Safety Tips > Phone scam now targeting Chinese speaking residents

Phone scam now targeting Chinese speaking residents

posted on 2:06 PM, June 30, 2017

Phone scammers speaking Mandarin are calling local residents tricking them into giving bank information over the phone by saying they are in trouble with the Chinese authorities. This is a sophisticated phone scam that has been used in other parts of the world using the voices of 2 different scammers.

1. The first voice claims to be a UPS courier employee and tells the VICTIM that they are in trouble with the Chinese Authorities because an illegal parcel was shipped to China with their name on it.

2. The second voice claims to be a police officer or customs officer working on a special money laundering investigation and tries to trick the VICTIM into giving him personal banking information over the telephone.

HOW IT WORKS

Chinese speaking members of the public are receiving calls from phone scammers claiming to be employees of courier companies or banks in China. The most popular one is UPS. (United Parcel Service).

If the VICTIM does not answer the phone the SCAMMER will leave a voice message telling the VICTIM to call a local number to speak to a UPS representative and the SCAMMER may also leave another telephone number to call the Ottawa Police - Chinese Police Service Division or some other authority.

(These are phone numbers to contact the SCAMMER. Do not call them. Whether they are

local phone numbers or out-of- province numbers do not call them)

If the VICTIM answers the phone the SCAMMER speaks in Chinese (mandarin).

The VICTIM is told by the fake UPS employee that a parcel containing fraudulent credit cards, fake passports, or weapons has been shipped to China with their name on the box as the Sender. The VICTIM is tricked into believing they are now in trouble with the Chinese authorities.

The Call Display on the VICTIM’s phone may read “UPS” or “OTTAWA POLICE”. These are fake numbers.

The SCAMMER then refers the VICTIM to another caller claiming to be a customs officer, a police officer or a government official from China. (The latest one is a police officer from the Ottawa Police Chinese Policing Division)

The SCAMMER pretending to be the Ottawa Police will tell the victim that they are being investigated for money laundering. The SCAMMER may also tell the VICTIM that they just arrested a person who told the police that the VICTIM was helping him.
 
The SCAMMER may direct the VICTIM to go to a particular website that shows there is an arrest warrant for the VICTIM complete with their photo.

Or the SCAMMER may just say that the VICTIM’s bank account was used in a money laundering scheme and he police need to check the bank account as part of the investigation.

The SCAMMER will tell the VICTIM that in order to clear his or her name, they must provide personal information including bank account information, passport number, address, credit cards numbers, etc.

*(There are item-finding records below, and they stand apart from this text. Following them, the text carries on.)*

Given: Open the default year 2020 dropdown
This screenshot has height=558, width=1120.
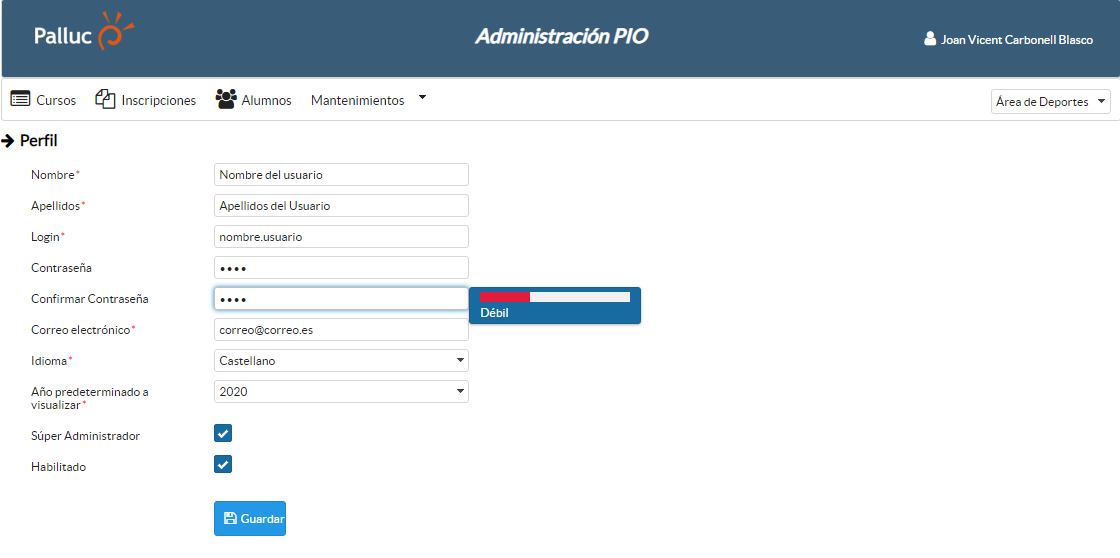Looking at the screenshot, I should [x=341, y=391].
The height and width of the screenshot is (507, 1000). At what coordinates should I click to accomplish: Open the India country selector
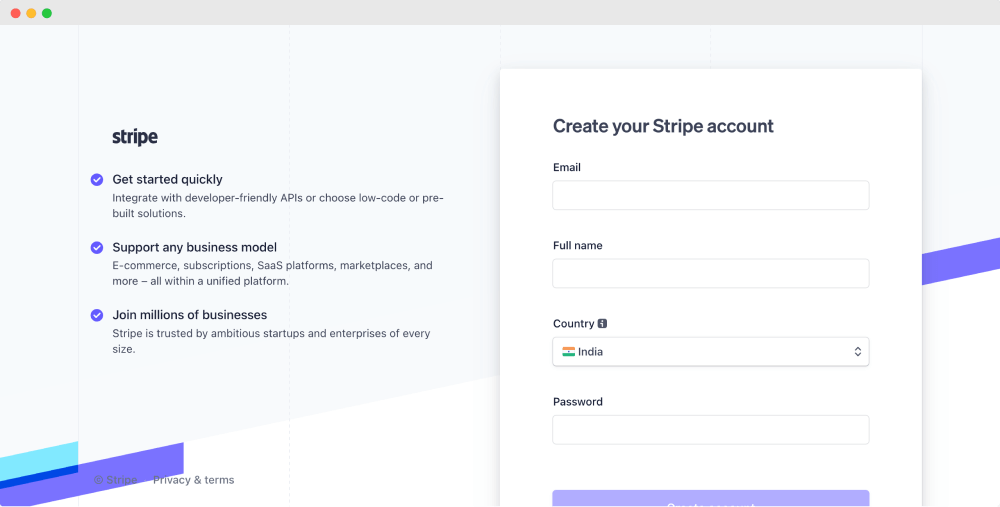tap(710, 351)
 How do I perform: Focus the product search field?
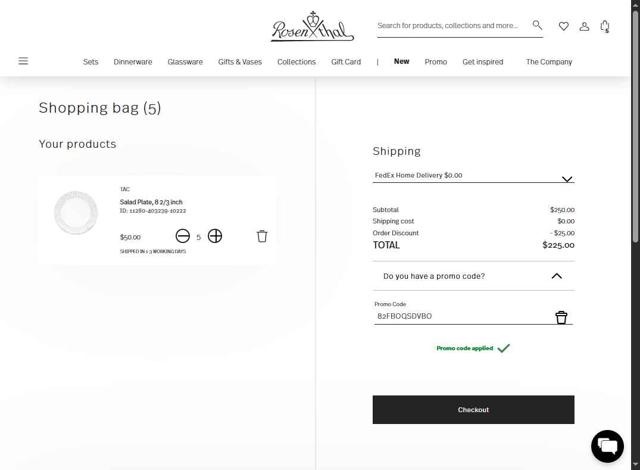pos(450,26)
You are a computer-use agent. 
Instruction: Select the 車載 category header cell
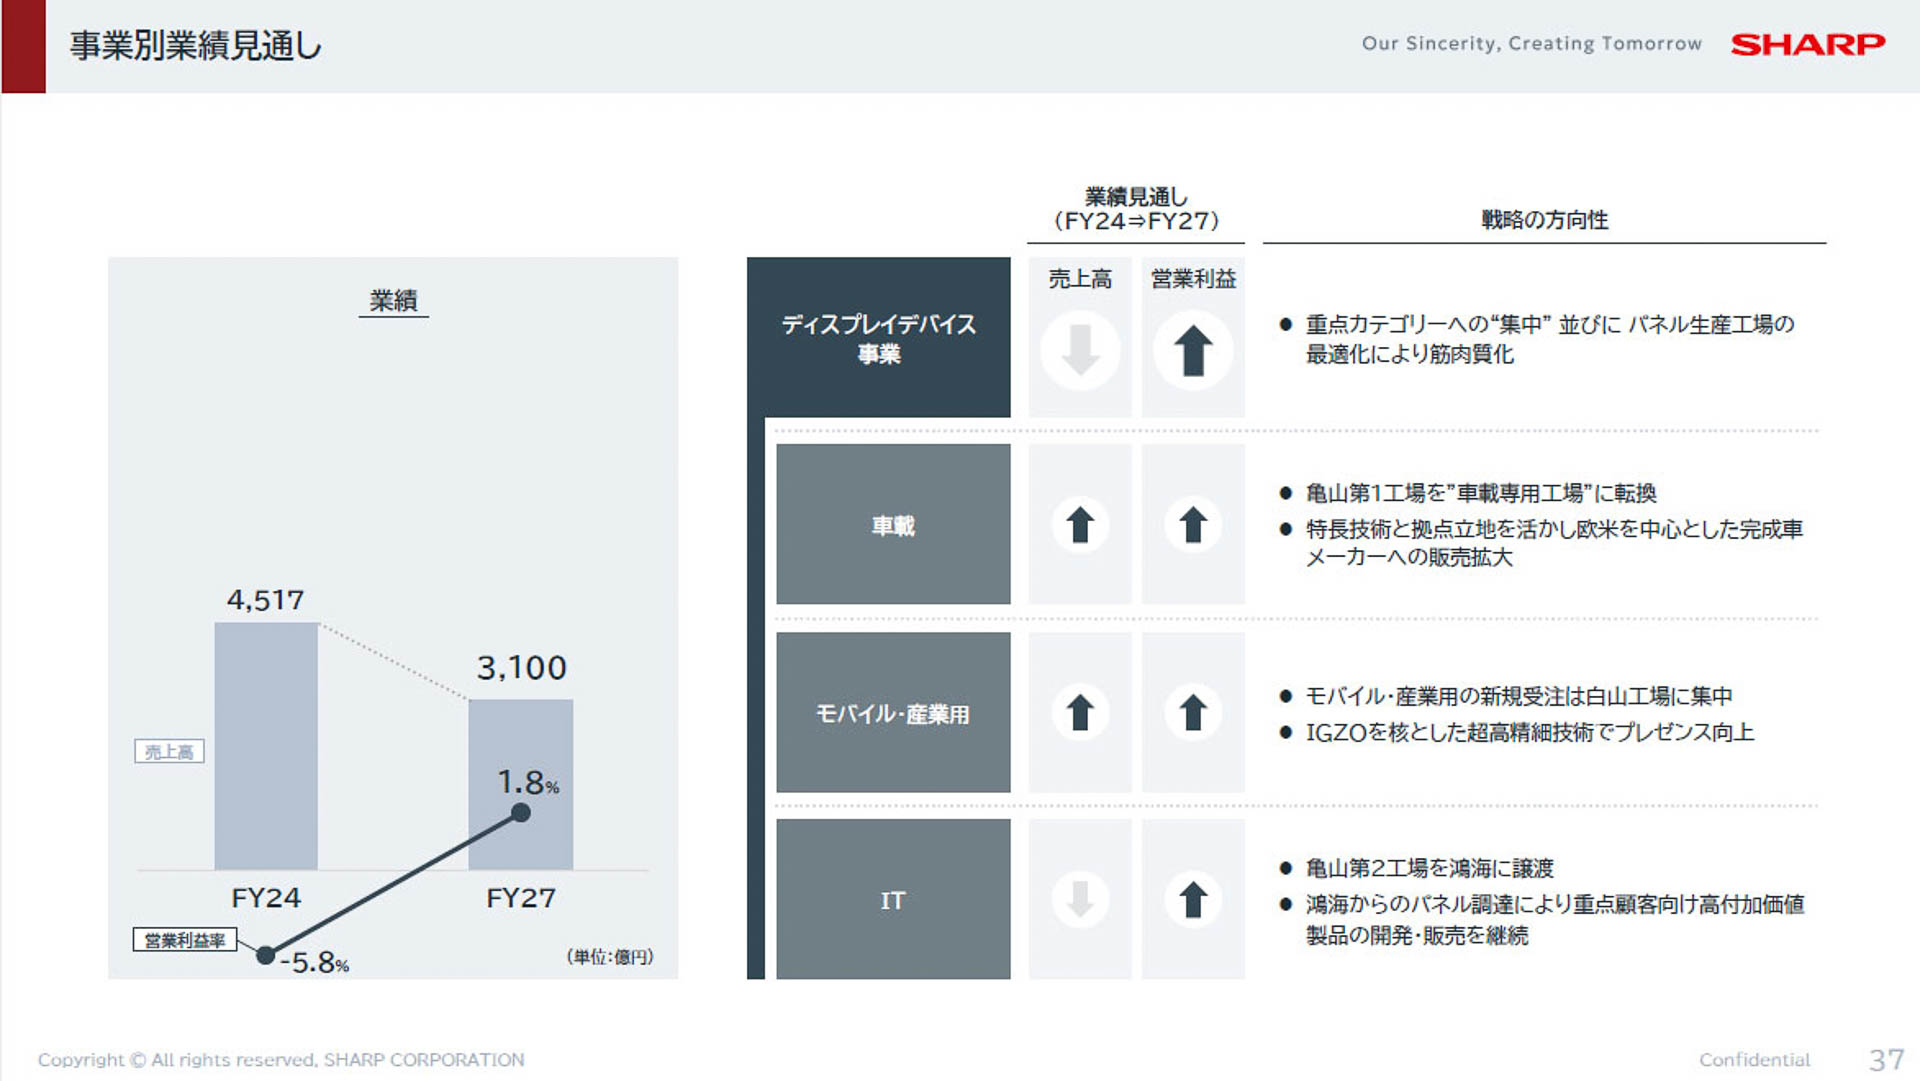click(x=893, y=524)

so the police can investigate if they are laundering money for organized crime. The SCAMMER may ask the VICTIM to transfer sums of money into a “Police account” to assist with the investigation.

The VICTIM is also warned not to disclose the ongoing investigation to anyone, including local police, or he/she would be further charged with obstruction of justice. In that case, the SCAMMER would not be able to help clear his/her name without going through prosecution.

They asked to provide their personal particulars including name, identification number, address, passport number and bank account numbers.

Some VICTIMS may be threatened with legal action and are instructed to remit monies to China so that the authorities would not pursue the matter.

The SCAMMER pretending to be the Ottawa Police may tell the victim that they are a special investigation team and the victim should only talk to them and there was no need for him to report to a police station in person. During the phone calls, the VICTIM may hear background sounds that serve to reinforce the legitimacy of the scammer such as sirens of police cars, or someone in the background talking to make it sound the SCAMMER is calling from a Police station.

CRIME PREVENTION ADVICE:

- Ignore such calls – Hang up immediately

- Do not provide any name, identification number, passport details, contact details, bank account or credit card details to the callers.

- Do not transfer any funds as no government agency will instruct payment through a telephone call and direct you to pay to a third party's bank account.

Never assume a caller is genuine just because they hold some information about you or the call display reads “POLICE”, “UPS”, etc. Criminals may already have some basic information on a potential victim, such as a name, address and account details to try to make the call appear legitimate.

Banks never call and ask for your four-digit card Pin or ask their customer to withdraw money to hand over to them or transfer money to another account.